This article appeared in the January/February 2022 issue of Discover magazine as "Finishing the Human Blueprint." Become a subscriber for unlimited access to our archive.
At long last, scientists have declared “mission accomplished” on the complete sequencing of the human genome — one of the most ambitious research undertakings of the past few decades. The news may trigger déjà vu: Scientists with the Human Genome Project first announced they had sequenced the human genome in 2003.
That initial effort came with some notable omissions, though. A sizable chunk of the genome remained inaccessible, the era’s technology unable to parse more complex DNA regions. Though additional work added more clarity, around 8 percent of the human genome remained a mystery — until this year, when an international collaboration called the Telomere-to-Telomere (T2T) Consortium filled the gaps.
Many of these tricky regions include long stretches of highly repetitive DNA sequences. Though they often don’t code for proteins, the body’s building blocks, these sequences likely contain important clues to understanding rare genetic diseases, says Karen Miga, a satellite DNA biologist at the University of California, Santa Cruz. The sections might also alter what is known about the basics of human biology, such as cell division.

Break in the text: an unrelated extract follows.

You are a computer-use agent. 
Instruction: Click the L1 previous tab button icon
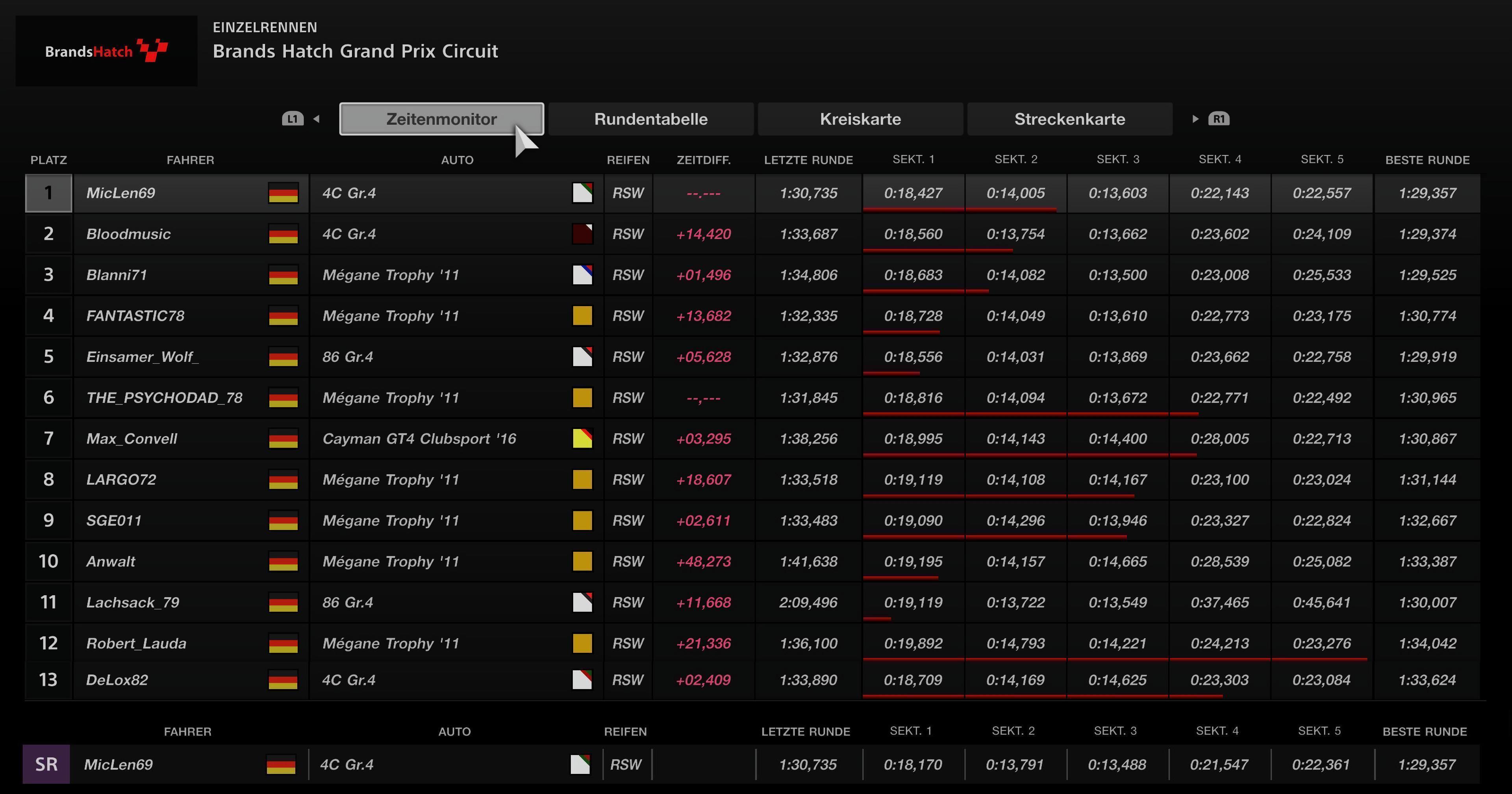[292, 119]
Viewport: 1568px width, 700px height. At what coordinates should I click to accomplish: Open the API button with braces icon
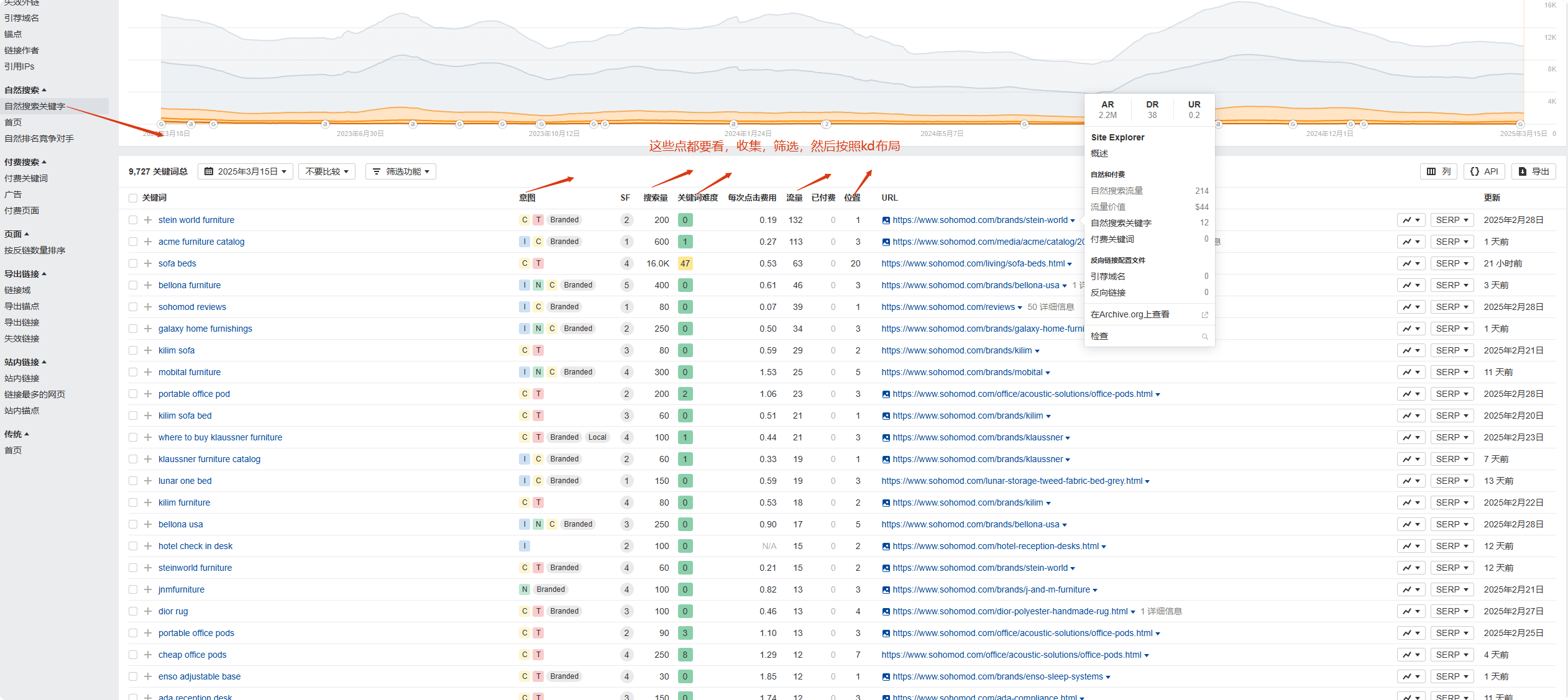[1484, 171]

“We had a pretty darn good first sequence of the human genome,” says Eric Green, director of the National Human Genome Research Institute and a member of the Human Genome Project. But when it came to more complex stretches of the genome, the computers and “the little chemical tricks we do in the test tube, they just choke.”
Initially, scientists used the so-called “shotgun sequencing” technique. It broke longer DNA sequences into small, overlapping pieces that computer algorithms sometimes struggled to stitch back together. Today, more advanced methods empower geneticists to read sequences that measure hundreds of thousands of base pairs (the “letters” that compose DNA) in length, with an occasional length in the millions. That allowed them to “thread through and resolve some of these trickier bits,” says Miga, who helped lead the recent project.

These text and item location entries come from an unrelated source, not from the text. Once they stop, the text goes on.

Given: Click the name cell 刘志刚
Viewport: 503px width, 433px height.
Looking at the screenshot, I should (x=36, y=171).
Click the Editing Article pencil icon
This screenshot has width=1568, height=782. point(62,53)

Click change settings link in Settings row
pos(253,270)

That effort, involving dozens of scientists from around 30 institutions, finalized the human genome sequence in a series of papers posted to bioRxiv, a preprint server, in May 2021. The researchers added nearly 200 million base pairs to the archive of the genome, including 115 genes that likely code for proteins.

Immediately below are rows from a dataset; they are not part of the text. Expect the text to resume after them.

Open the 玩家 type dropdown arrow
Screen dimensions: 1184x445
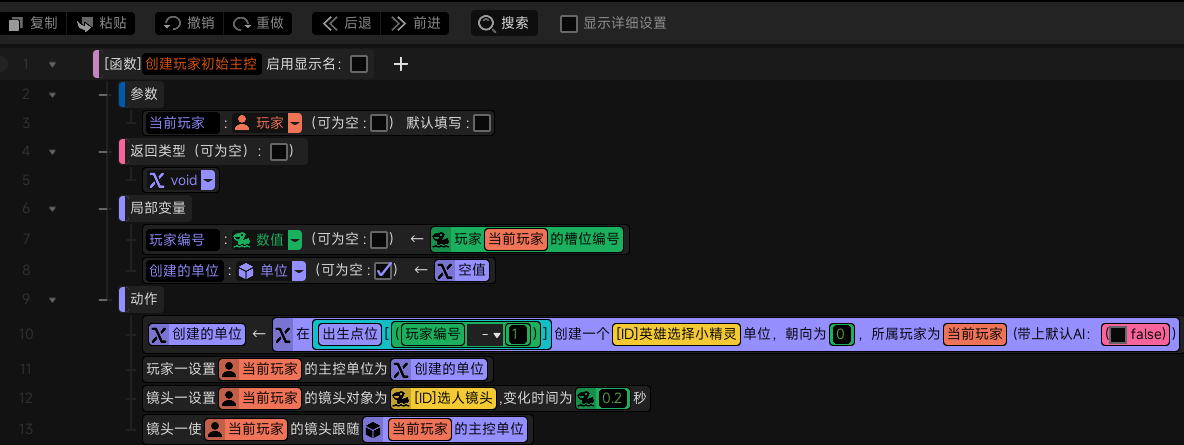click(x=294, y=123)
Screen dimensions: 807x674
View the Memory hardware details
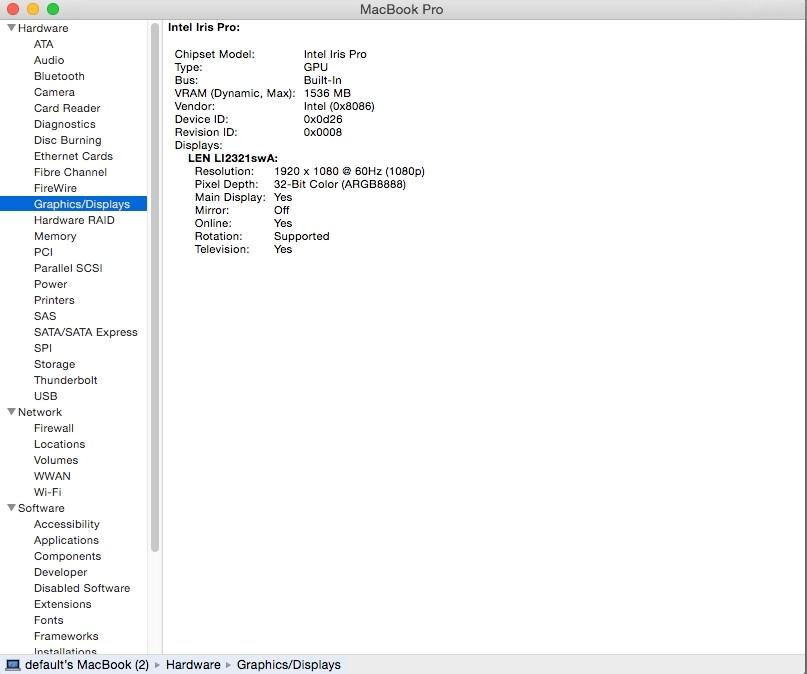[x=55, y=236]
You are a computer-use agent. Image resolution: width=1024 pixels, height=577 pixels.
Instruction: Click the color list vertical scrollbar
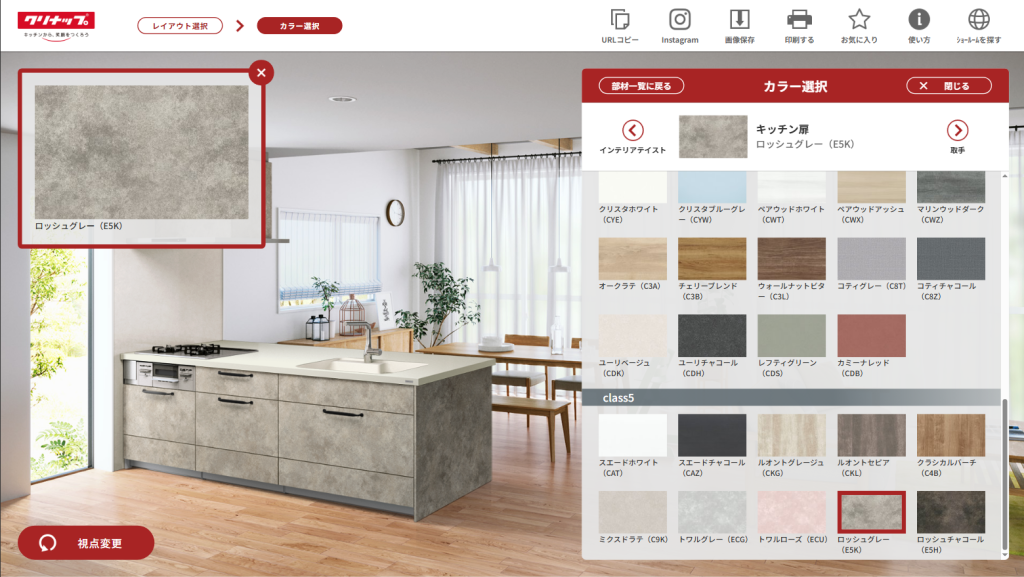point(1004,470)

The new additions offer a wealth of information for geneticists to comb through. Some genes “probably have new roles that we haven’t even imagined yet for how the cell functions,” Miga says.
In the meantime, there’s work still to be done. For one, the current version of the genome represents a single person. The T2T team, now merged with the Human Pangenome Reference Center at Washington University, is working to add more diverse sequences to their database — so the human genome may contain further surprises.